Baja California [Baja California, às vezes é informalmente referido como "Baja California Norte", para distingui-lo tanto da península da Baja California, da qual forma a metade norte, quanto da Baja California Sur, o estado adjacente que cobre a metade sul da península. Embora seja um termo bem estabelecido para a metade norte da península de Baja California, no entanto, seu uso não seria correto, porque "Baja California Norte" nunca existiu como uma designação política para um estado, território, distrito ou região.] (pronunciado IPAEng | ˈbɑːhɑː kælɨˈfɔrnjə em inglês) é o estado mais ao norte do México. Antes de se tornar um estado em 1953, a área era conhecida como o Território do Norte da Baja Califórnia. Tem uma área de convert | 71576 | km2 | sqmi | 0 | abbr = on, ou 3,57% da massa de terra do México e compreende a metade norte da península de Baja California, ao norte do paralelo 28. O estado faz fronteira a oeste com o Oceano Pacífico, a leste com Sonora, o estado americano do Arizona e o Golfo da Califórnia (também conhecido como Mar de Cortez) e a sul com Baja California Sur. Seu limite norte é o estado da Califórnia, nos Estados Unidos.

O estado tem uma população de 2.844.469 (censo de 2005), muito mais do que a escassamente povoada Baja California Sur, ao sul.
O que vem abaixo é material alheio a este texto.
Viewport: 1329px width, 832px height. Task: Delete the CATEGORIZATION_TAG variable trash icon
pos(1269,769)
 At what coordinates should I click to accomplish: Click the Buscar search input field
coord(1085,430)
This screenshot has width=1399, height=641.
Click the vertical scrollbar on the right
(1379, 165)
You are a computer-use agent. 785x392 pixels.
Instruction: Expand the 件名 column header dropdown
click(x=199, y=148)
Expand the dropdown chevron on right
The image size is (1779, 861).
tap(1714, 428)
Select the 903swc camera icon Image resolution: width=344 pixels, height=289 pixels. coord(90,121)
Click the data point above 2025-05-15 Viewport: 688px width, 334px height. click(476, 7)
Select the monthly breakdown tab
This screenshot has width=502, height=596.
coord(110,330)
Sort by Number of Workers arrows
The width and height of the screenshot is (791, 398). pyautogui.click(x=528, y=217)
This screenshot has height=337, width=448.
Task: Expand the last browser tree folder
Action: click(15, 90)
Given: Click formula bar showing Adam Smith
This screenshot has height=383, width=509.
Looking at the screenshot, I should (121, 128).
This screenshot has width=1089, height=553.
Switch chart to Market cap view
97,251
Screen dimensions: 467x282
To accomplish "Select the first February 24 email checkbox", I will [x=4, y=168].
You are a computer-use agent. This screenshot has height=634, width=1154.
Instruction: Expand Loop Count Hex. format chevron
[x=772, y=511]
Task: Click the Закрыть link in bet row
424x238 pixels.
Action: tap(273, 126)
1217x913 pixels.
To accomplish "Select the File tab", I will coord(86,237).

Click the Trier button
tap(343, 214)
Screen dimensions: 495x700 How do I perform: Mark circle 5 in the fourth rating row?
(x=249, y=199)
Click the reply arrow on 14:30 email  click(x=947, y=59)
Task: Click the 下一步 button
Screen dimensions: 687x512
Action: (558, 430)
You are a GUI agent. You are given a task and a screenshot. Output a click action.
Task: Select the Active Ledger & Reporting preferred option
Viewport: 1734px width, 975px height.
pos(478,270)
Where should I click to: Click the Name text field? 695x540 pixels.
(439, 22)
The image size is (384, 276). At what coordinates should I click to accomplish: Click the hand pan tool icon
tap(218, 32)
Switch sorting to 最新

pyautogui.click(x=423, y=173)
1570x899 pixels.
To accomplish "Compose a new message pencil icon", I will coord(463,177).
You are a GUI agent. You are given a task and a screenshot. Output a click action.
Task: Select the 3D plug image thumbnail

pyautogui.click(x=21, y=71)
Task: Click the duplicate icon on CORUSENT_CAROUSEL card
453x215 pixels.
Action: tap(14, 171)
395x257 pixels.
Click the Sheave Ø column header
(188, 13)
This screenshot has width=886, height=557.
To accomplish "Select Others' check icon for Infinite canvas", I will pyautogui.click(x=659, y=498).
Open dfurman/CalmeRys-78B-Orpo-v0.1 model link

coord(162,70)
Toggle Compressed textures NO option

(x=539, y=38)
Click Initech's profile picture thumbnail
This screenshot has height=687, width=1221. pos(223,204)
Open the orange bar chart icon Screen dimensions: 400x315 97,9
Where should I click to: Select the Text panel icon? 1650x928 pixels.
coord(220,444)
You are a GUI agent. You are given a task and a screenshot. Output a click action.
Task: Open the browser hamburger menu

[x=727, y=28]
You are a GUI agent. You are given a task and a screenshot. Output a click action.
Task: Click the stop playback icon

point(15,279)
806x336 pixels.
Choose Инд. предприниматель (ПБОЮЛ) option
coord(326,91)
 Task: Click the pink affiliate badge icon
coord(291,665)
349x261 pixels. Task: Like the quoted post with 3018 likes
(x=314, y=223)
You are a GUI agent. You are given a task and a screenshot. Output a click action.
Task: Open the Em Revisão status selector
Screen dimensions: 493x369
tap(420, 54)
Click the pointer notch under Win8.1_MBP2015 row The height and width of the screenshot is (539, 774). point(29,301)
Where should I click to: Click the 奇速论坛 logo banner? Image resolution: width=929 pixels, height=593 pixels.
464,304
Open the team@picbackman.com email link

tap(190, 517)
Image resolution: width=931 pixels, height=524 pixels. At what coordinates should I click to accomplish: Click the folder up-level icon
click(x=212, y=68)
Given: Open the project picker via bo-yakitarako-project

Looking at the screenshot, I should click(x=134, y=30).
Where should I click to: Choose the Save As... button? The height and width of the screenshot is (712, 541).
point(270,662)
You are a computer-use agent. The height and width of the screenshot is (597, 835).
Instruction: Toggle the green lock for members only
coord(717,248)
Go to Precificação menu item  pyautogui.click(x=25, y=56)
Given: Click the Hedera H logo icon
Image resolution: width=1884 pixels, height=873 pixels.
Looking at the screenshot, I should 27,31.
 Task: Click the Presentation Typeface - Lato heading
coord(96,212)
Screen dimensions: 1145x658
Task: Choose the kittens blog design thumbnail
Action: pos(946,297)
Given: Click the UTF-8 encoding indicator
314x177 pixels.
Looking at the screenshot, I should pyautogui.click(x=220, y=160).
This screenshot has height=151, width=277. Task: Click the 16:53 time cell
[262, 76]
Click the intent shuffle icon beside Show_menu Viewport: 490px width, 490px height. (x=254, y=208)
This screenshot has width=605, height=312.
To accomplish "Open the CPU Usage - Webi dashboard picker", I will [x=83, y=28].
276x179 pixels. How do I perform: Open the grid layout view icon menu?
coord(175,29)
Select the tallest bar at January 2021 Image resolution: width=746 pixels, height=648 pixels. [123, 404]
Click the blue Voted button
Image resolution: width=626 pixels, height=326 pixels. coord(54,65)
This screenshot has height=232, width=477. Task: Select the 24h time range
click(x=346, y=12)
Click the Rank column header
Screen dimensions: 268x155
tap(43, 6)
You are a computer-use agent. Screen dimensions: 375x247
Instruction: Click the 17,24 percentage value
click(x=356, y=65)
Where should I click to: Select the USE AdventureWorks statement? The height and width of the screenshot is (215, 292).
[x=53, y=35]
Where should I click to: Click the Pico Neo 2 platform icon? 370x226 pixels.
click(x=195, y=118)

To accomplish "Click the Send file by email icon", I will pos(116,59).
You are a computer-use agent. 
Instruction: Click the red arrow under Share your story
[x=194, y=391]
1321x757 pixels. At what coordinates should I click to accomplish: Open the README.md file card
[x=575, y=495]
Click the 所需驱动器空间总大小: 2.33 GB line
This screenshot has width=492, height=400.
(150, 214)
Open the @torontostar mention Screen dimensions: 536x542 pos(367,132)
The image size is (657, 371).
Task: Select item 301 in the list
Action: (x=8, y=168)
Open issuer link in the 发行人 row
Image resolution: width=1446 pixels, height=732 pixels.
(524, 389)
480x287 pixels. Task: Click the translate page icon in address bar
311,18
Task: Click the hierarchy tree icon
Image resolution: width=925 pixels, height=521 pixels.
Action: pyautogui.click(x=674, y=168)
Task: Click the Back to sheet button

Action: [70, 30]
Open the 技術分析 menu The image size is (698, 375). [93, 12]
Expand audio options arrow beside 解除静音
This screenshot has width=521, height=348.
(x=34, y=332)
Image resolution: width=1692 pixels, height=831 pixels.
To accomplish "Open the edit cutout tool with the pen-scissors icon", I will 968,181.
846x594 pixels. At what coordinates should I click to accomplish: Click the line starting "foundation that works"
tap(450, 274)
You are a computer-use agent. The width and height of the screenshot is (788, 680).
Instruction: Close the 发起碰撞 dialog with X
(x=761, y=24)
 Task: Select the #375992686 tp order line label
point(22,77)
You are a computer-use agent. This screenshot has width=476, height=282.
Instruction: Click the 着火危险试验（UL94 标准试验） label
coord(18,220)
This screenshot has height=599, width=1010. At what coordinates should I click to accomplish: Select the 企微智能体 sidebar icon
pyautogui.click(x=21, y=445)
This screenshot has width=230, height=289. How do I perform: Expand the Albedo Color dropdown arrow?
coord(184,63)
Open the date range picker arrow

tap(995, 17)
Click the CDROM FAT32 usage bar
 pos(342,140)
Mais de 75% da população vive na capital, Mexicali, ou em Tijuana. Ambas as cidades estão próximas da fronteira com os EUA. Outras cidades importantes incluem Ensenada, San Felipe, Playas de Rosarito e Tecate. A população do estado é composta por mestiços, principalmente imigrantes de outras partes do México e, como acontece com a maioria dos estados do norte do México, uma grande população de mexicanos de ascendência europeia e também um grande grupo minoritário de leste da Ásia, Oriente Médio e indígenas descida. Além disso, há uma grande população de imigrantes dos Estados Unidos devido à sua proximidade com San Diego e ao custo de vida mais barato em comparação com San Diego. Também existe uma população significativa da América Central. Muitos imigrantes se mudaram para a Baja Califórnia em busca de uma melhor qualidade de vida e do número de empregos com melhor remuneração em comparação com o resto do México e da América Latina.

Baja California é o décimo segundo estado do México em área. Sua geografia varia de praias a florestas e desertos. A espinha dorsal do estado é a Sierra de Baja California onde está localizado o Picacho Del Diablo, o ponto mais alto da península. Esta cordilheira divide efetivamente os padrões climáticos do estado. No noroeste, o clima é semi-seco, mediterrâneo. No estreito centro, o clima muda para ser mais úmido devido à altitude. É nesta área onde se encontram alguns vales, como o Valle de Guadalupe, a maior região produtora de vinho do México. A leste da cordilheira, o deserto de Sonora domina a paisagem. No sul, o clima fica mais seco e dá lugar ao Deserto de Vizcaíno. O estado também abriga inúmeras ilhas em ambas as margens. Na verdade, o ponto mais ocidental do México, a Ilha Guadalupe, faz parte da Baja California. As ilhas Coronado, Todos Santos e Cedros também estão na costa do Pacífico. No Golfo da Califórnia, a maior ilha é a Angel De La Guarda, separada da península pelo profundo e estreito Canal de Ballenas.

Baja California tem duas costas marítimas. Faz fronteira com o Oceano Pacífico a oeste e com o Golfo da Califórnia a leste. Embora o estado não seja grande em área, sua geografia é muito diversificada. A Sierra de Baja California (também conhecida como Peninsular Ranges) fica no meio do estado com diferentes denominações. Os dois mais importantes são a Sierra de Juarez e a Sierra de San Pedro Martir. Essas áreas abrigam florestas semelhantes às do sul da Califórnia. O Picacho del Diablo é o pico mais alto de toda a península, oferecendo vistas espetaculares do Golfo da Califórnia. Entre estas cordilheiras encontram-se alguns vales próprios para a agricultura, como o Vale de Guadalupe e o Vale de Ojos Negros. O clima ameno torna esta zona excelente para a produção de citrinos e uvas. Esta área também é rica em minerais. A cordilheira se aproxima do Golfo da Califórnia em direção ao sul do estado e a encosta oeste se alarga, formando os Llanos del Berrendo na fronteira com a Baja California Sur.

Os ventos frios do Oceano Pacífico e a corrente fria da Califórnia tornam o clima ao longo da costa noroeste agradável durante todo o ano. As cidades costeiras de Playas de Rosarito e Ensenada têm um dos padrões climáticos mais bonitos de todo o México. Mas devido à corrente da Califórnia, as chuvas do norte mal chegam à península e isso torna o clima mais seco ao sul. A área se torna um deserto ao sul do rio El Rosario. Este deserto, no entanto, é rico em suculentas como o Cardon, a árvore Boojum, o Ocotillo e outras. Essas plantas podem florescer em parte devido à névoa costeira. Dirigir ao longo da MX-1 fornece uma boa visão desta área.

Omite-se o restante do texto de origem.